* SELECTION:
-- START --

SQL Educational Game - Murder Mystery

Overview

Questions:
  • Who did the crime?

Objectives:
  • Explore SQL City and discover who committed the murder

  • Reinforce your experiences with SQL such as querying, filtering, and joining data.

Requirements:
Time estimation: 2 hours
Level: Intermediate Intermediate
Supporting Materials:
Last modification: Oct 19, 2021
License: Tutorial Content is licensed under Creative Commons Attribution 4.0 International License The GTN Framework is licensed under MIT

Best viewed in a Jupyter Notebook

This tutorial is best viewed in a Jupyter notebook! You can load this notebook in Jupyter on one of the UseGalaxy.* servers

Launching the notebook in Jupyter in Galaxy

  1. Instructions to Launch JupyterLab
  2. Open a Terminal in JupyterLab with File -> New -> Terminal
  3. Run wget https://training.galaxyproject.org/training-material/topics/data-science/tutorials/sql-game/tutorial.md.ipynb
  4. Select the notebook that appears in the list of files on the left.

-- END --

(Entries on finding words and elements)
-- START --

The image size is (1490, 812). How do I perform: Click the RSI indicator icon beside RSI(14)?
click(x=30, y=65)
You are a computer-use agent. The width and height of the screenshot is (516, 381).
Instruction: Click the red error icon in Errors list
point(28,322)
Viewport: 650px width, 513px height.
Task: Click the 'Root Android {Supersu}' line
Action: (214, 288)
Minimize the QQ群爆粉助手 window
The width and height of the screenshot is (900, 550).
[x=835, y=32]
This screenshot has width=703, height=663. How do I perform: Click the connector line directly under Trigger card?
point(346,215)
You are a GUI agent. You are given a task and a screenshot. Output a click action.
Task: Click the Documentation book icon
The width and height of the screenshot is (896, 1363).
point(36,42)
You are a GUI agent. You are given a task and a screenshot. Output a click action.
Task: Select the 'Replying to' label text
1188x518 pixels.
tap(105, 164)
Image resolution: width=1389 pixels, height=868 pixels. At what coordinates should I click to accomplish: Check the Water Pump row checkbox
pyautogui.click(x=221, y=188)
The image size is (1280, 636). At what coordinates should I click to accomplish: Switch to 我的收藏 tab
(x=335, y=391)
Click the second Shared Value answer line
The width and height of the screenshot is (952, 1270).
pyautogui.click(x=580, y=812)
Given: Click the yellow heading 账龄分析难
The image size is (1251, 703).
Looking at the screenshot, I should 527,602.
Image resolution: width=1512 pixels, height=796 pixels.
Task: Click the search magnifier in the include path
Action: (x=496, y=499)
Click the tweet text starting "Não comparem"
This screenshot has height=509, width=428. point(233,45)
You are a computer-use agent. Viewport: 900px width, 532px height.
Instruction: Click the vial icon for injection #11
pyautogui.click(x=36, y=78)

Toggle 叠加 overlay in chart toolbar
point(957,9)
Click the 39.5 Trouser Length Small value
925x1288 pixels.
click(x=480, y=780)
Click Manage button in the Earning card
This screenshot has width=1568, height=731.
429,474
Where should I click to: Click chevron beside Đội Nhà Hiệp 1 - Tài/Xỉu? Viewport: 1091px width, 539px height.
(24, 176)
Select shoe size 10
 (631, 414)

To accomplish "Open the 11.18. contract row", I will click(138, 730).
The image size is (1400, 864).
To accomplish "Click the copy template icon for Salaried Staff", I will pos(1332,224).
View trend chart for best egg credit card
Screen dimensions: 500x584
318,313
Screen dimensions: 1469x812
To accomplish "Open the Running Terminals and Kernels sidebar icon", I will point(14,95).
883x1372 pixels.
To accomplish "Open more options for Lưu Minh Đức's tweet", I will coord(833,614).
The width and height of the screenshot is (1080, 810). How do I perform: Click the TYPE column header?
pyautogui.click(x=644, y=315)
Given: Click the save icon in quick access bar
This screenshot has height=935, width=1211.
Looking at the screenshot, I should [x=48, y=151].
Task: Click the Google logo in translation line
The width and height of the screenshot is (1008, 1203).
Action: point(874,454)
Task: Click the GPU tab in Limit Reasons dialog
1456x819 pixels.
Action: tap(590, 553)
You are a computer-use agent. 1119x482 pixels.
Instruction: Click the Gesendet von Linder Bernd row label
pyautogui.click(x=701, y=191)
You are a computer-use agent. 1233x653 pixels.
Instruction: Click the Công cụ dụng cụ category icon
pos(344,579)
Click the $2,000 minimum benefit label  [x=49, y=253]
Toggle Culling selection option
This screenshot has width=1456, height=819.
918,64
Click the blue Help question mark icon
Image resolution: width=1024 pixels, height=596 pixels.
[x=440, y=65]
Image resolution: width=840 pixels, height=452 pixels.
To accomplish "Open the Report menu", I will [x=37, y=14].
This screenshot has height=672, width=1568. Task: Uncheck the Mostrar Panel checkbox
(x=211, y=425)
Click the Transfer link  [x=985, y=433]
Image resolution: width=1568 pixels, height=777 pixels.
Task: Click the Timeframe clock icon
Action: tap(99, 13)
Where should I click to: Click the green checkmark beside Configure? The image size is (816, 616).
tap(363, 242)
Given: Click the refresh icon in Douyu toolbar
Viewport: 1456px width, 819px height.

-- END --

* DIRECTIONS:
**a)** Name the SQL skills that the murder mystery tutorial says it will help reinforce.
**b)** How much time does the murder mystery tutorial estimate it will take?
**c)** Write the next part of the SQL murder mystery tutorial page, picking up after its last sentence.
None of these lines are needed for the work here.

* ANSWER SET:
**a)** Querying, filtering, and joining data.

**b)** 2 hours.

**c)**
Downloading the notebook

  1. Right click this link: tutorial.ipynb
  2. Save Link As..

This is not a tutorial like most GTN content but a fun exercise for you to play around and learn a bit about SQL in a more ‘practical’, and hopefully re-inforce the skills you covered in Basic and Advanced SQL skills. It makes use of the NUKnightLab/sql-mysteries SQL murder mystery project and released under open licenses:

Original code for NUKnightLab/sql-mysteries is released under the MIT License. Original text and other content is released under Creative Commons CC BY-SA 4.0.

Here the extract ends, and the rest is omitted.